• _WHAT TO PRODUCE_: Which lines of the records below contain the string "agent"? Report each of them.

[Pixel coordinate grounding data]
────

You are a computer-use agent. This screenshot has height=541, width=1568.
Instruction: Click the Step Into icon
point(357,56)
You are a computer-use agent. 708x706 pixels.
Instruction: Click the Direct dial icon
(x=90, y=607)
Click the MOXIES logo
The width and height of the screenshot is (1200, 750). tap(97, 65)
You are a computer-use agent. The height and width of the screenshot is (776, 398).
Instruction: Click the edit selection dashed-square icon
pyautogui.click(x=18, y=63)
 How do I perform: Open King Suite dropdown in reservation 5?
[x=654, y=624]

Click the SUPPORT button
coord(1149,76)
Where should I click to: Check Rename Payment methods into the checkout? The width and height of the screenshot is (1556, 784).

────

• _ANSWER BELOW_:
You are a computer-use agent. This screenshot has height=541, width=1568.
You are a computer-use agent. 708x706 pixels.
You are a computer-use agent. The height and width of the screenshot is (776, 398).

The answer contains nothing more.